I was wondering exactly what the installation cd looks for on an ftp server. Does it look for an ISO? A specific file or folder in the ftp root directory? Or can I just set up a folder like the one in "releases" that has everything on the ISO already extracted out. Any help would be appreciated.


----------



## lme@ (Aug 27, 2010)

I never setup a mirror, but here's how you mount an ISO image:

`# mdconfig -a -t vnode -f $path_to_ISO`
Now you have a new md(4) device, probably /dev/md0.
Mount this like a normal CD:
`# mount -t cd9660 /dev/md0 $mountpoint`


----------



## graudeejs (Aug 27, 2010)

Hey, are you sure you want ftp server?
I personally dislike that dinosaur protocol because of firewalling issue.

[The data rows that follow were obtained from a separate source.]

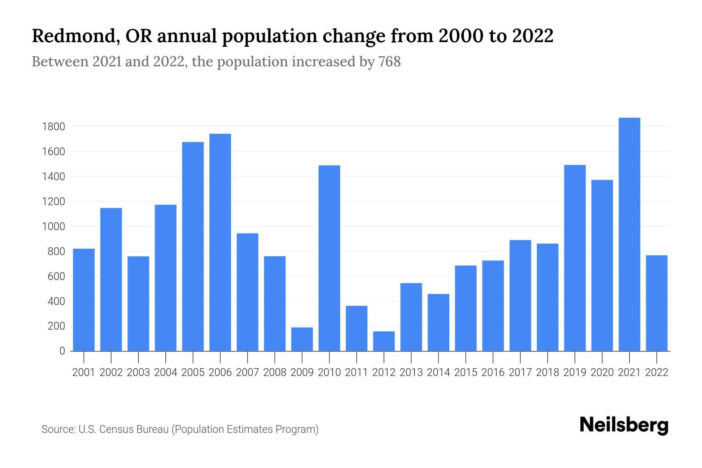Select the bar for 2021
tap(629, 234)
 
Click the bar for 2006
tap(220, 242)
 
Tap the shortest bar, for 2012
tap(384, 341)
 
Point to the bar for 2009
tap(302, 339)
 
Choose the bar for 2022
tap(656, 303)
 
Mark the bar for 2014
tap(438, 323)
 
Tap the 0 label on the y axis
tap(62, 351)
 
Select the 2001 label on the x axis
tap(83, 372)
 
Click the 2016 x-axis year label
tap(493, 372)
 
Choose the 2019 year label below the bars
tap(574, 372)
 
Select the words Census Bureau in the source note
tap(134, 429)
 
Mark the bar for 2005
tap(193, 246)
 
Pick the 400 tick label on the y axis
tap(56, 301)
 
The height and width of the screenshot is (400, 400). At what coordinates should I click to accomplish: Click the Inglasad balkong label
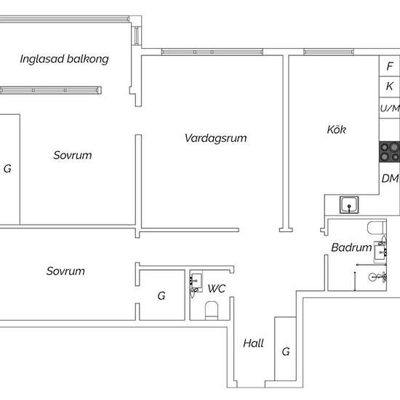pos(64,59)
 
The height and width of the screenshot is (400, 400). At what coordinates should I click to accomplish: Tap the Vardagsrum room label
pos(212,137)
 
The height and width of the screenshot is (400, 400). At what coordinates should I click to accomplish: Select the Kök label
pos(336,130)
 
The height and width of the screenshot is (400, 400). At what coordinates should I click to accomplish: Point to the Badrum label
pos(351,248)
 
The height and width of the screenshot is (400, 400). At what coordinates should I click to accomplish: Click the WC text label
pos(217,289)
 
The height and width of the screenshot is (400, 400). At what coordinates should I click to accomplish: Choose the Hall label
pos(253,343)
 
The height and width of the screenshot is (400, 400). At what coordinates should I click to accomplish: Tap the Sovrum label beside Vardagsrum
pos(73,155)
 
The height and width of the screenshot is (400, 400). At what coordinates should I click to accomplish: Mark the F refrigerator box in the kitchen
pos(390,65)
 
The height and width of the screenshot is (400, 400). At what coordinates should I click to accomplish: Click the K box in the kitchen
pos(390,87)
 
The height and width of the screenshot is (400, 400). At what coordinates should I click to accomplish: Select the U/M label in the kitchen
pos(390,108)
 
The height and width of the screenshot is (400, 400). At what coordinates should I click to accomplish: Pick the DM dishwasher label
pos(390,178)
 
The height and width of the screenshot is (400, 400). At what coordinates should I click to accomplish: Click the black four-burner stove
pos(390,151)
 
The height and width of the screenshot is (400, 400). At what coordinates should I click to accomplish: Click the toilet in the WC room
pos(212,311)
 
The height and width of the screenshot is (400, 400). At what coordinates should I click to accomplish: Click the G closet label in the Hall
pos(286,352)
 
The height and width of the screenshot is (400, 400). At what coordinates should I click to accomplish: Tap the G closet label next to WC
pos(161,296)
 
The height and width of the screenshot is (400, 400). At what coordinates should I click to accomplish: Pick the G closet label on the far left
pos(7,169)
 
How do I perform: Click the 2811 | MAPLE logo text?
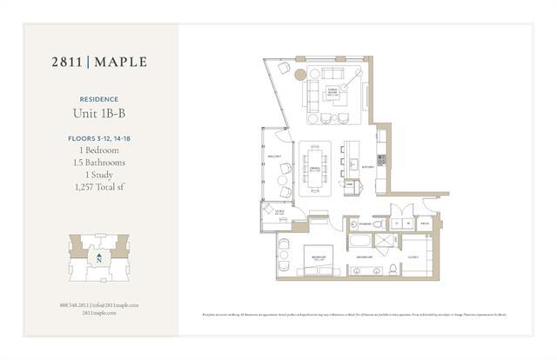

What I would recommend is to use web server that will make autoindex (nginx, hiawatha, checrokee [don't like using it on FreeBSD, at list now], lighttpd and probably apache can do it {but I never used it})

Check my server:
http://files.bsdroot.lv/


----------



## Vertygo (Aug 27, 2010)

lme@ said:
			
		

> I never setup a mirror, but here's how you mount an ISO image:
> 
> `# mdconfig -a -t vnode -f $path_to_ISO`
> Now you have a new md(4) device, probably /dev/md0.
> ...



Thanks for the help. I got it to work. I mounted the ISO of each OS then copied the x.x-RELEASE folder to my ftp root directory. Since there is no difference in names between amd64 and i386 I had to make separate folders for each. But other than that it's working like a charm.

So when doing an install I use ftp://xxx.xxx.xxx.xxx/i386/ or /amd64/ and it starts right up.

My next goal is to put all the FreeBSD boot discs I need on a single CD or USB memory stick (they run about 50MB each) and then select the OS I need for that particular install from a list after boot. However, that's easier said than done. I have an idea of how I am going to do it, but any suggestions would help.

Oh, and is your icon from Monkey Island? hah. I haven't played that in years.


----------